Karena itu, penghambaan dan peribadatan kepada Allah merupakan suatu cara pemuasan yang benar, yang menghalangi berbagai bentuk pemuasan semu, sekaligus menyelamatkan jalur cinta dan peribadahan dari perbagai penyimpangan.
Pandangan Dunia Ilahiah dan Iman kepada Allah berakar pada keberadaan fitrah. Perasaan serta keterikatan pada kekuatan adikodrati yang tidak terbatas, sudah tentu terdapat dalam jiwa setiap manusia. Namun demikian, sekalipun mampu memastikan adanya kekuatan tidak terbatas itu, seseorang boleh jadi mengalami kekeliruan dalam hal menentukan kekuatan manakah yang bersifat Ilahiah dan mana yang bersifat alamiah.
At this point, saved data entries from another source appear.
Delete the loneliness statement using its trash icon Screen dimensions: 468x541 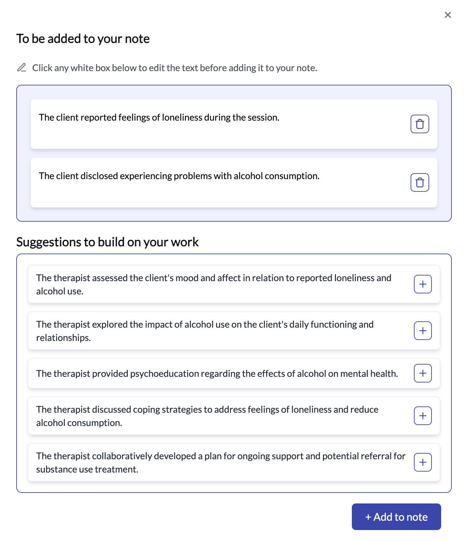coord(420,124)
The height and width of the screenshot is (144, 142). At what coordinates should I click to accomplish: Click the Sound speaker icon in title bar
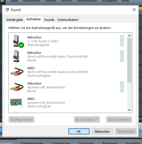click(7, 10)
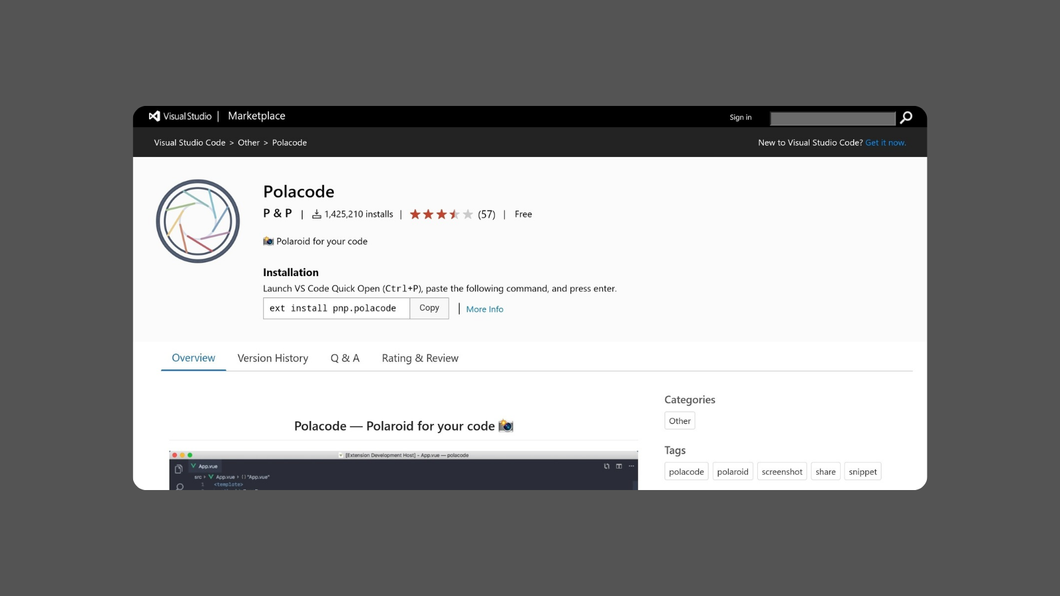Open the Sign in link
1060x596 pixels.
(741, 117)
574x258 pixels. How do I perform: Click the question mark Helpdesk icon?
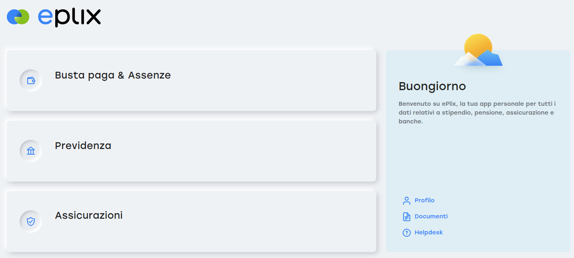407,233
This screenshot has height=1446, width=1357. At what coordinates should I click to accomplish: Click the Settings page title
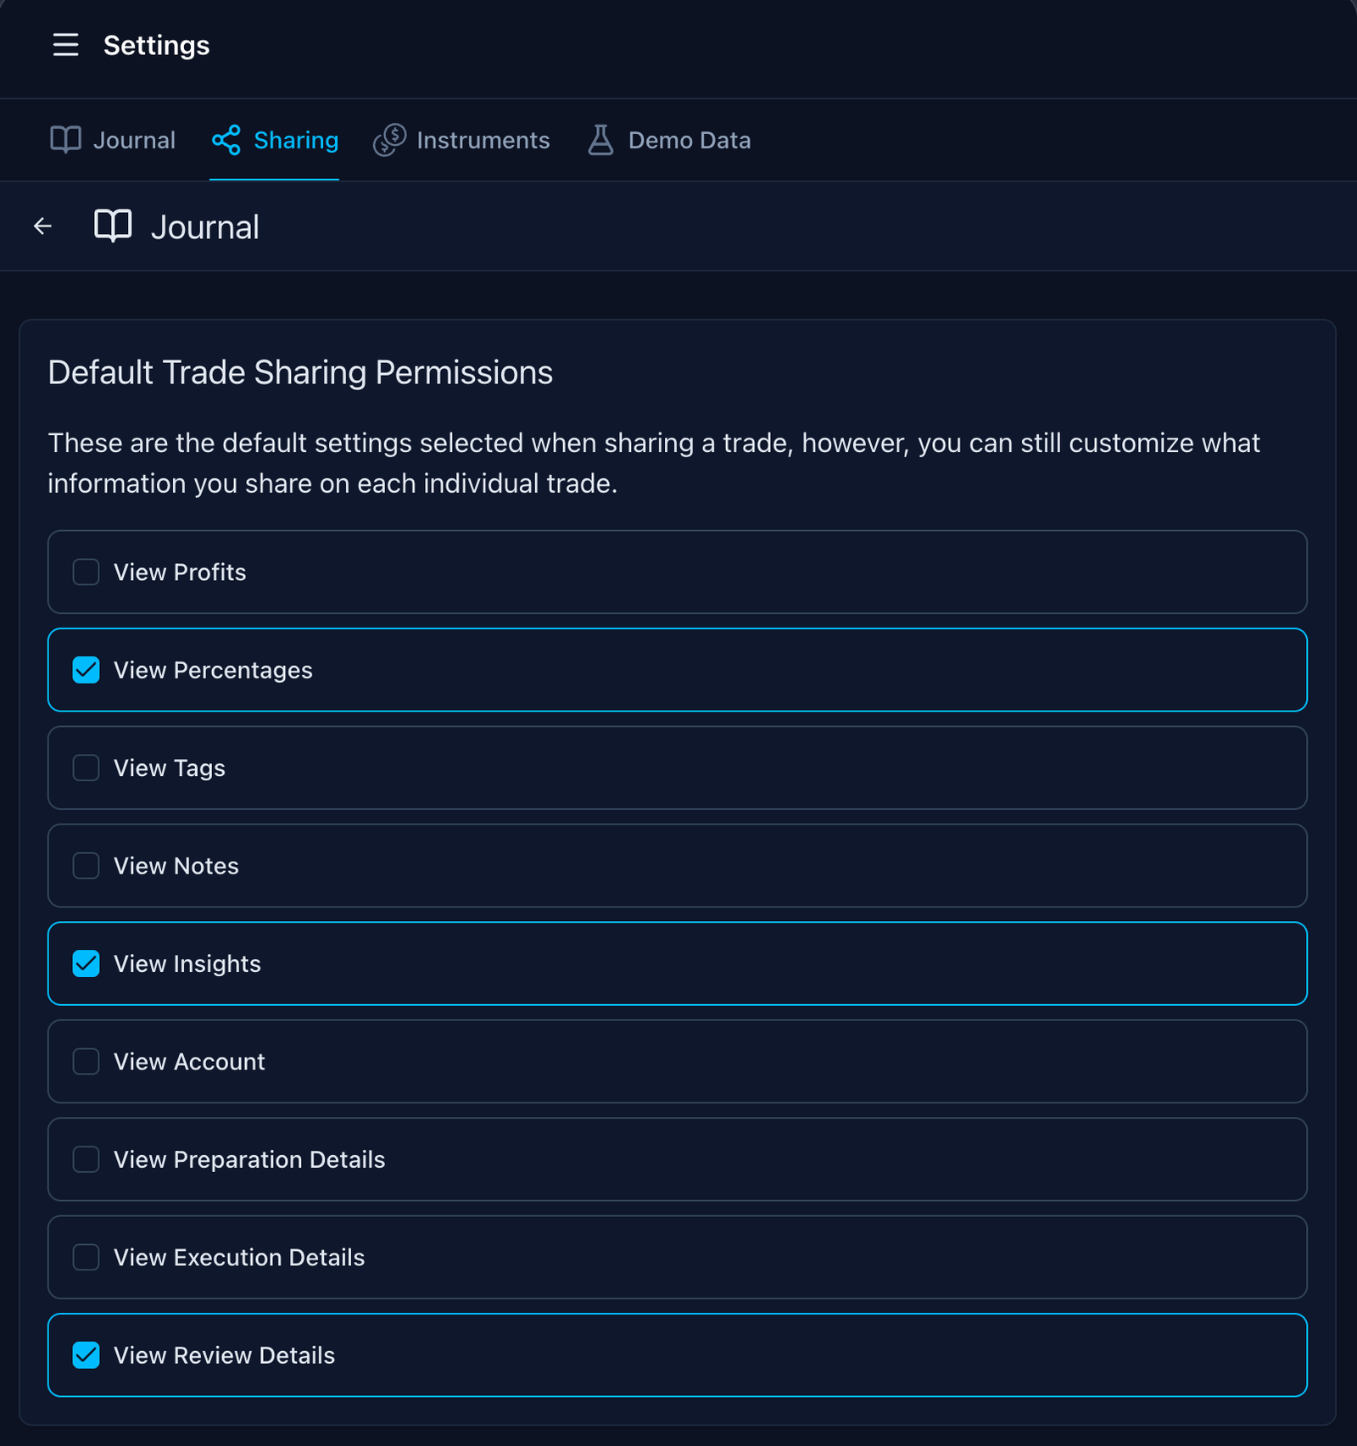156,45
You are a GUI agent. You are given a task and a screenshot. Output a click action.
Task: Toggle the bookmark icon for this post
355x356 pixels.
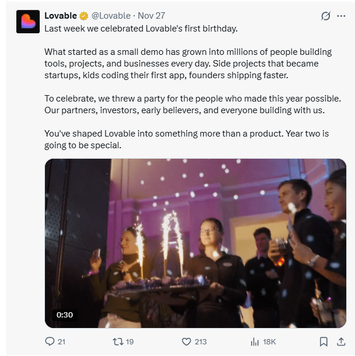point(323,342)

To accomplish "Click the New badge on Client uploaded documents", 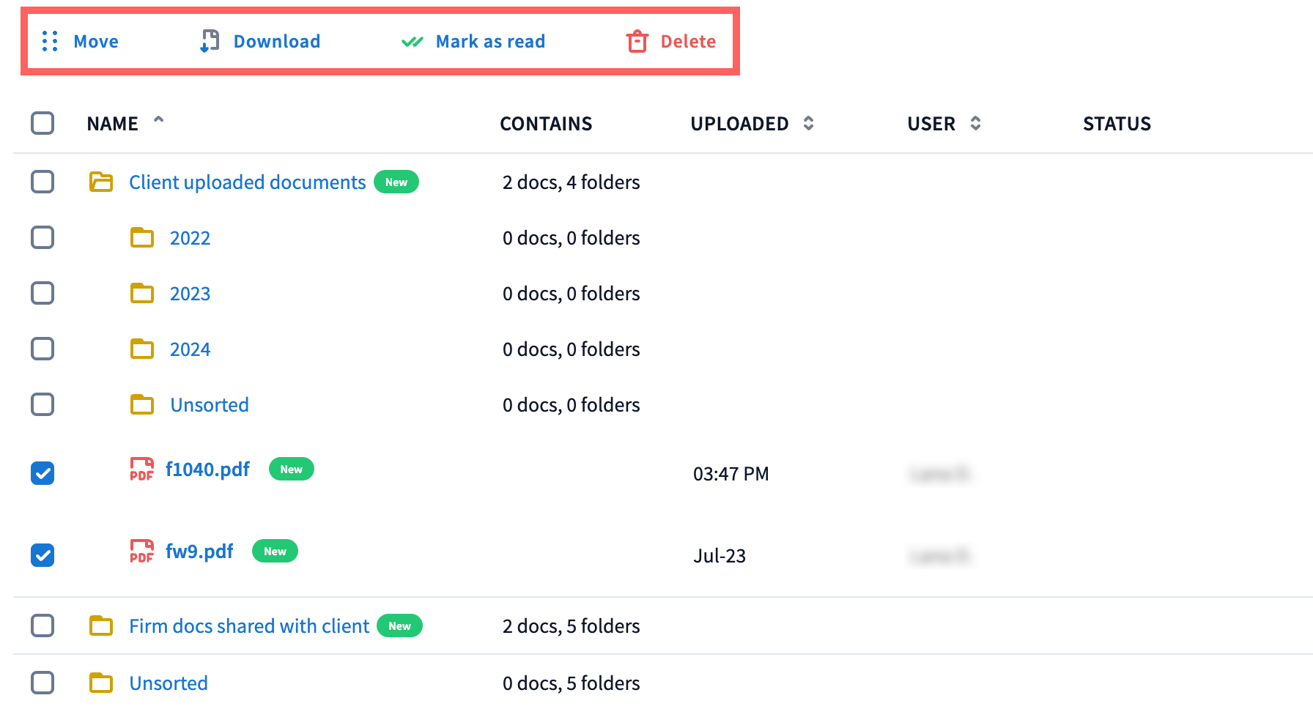I will tap(396, 182).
Alhasil, perasaan dan hubungan semacam itu benar-benar ada. Karena itu, Pandangan Dunia Ilahiah meyakini bahwa seluruh keberadaan dijagat alam terikat dengan suatu kekuatan adikodrati tanpa batas dan memiliki perasaan, dan ini sesuai dengan fitrah manusia. Inilah bukti lain yang berkenaan dengan kebenaran Pandangan Dunia Ilahiah.
Ciri lain yang melekat pada suatu pandangan yang paling baik ialah melahirkan rasa cinta, harapan, serta tanggung jawab dalam diri manusia.
Pabila seorang pelajar disebuah sekolah mengetahui berbagai usahanya tidak akan sia-sia, seperseratus dari nilainya akan diperhitungkan, dan seluruh alasan yang masuk akal akan diterima, tentu akan terus belajar dengan semangat yang luar biasa.
Berkat Pandangan Dunia Ilahiah, manusia memiliki keyakinan bahwa setiap dari kehidupannya senantiasa berada dibawah pengawasan Allah. Dengan pandangan tersebut, setiap alasan keberadaannya juga akan diterima, perbuatan baik dan buruknya sekecil apapun tidak akan diabaikan, bahkan perbuatan baiknya akan dibeli Allah, harga dari nyawa dan hartanya akan dibayar oleh kenikmatan surgawi, dan memiliki keyakinan bahwa pada satu sisi dirinya acapkali memperoleh pertolongan gaib, sementara pada sisi yang lain memperoleh sarana pendidikan yang bebas dari keraguan, kekeliruan, dan kealpaan.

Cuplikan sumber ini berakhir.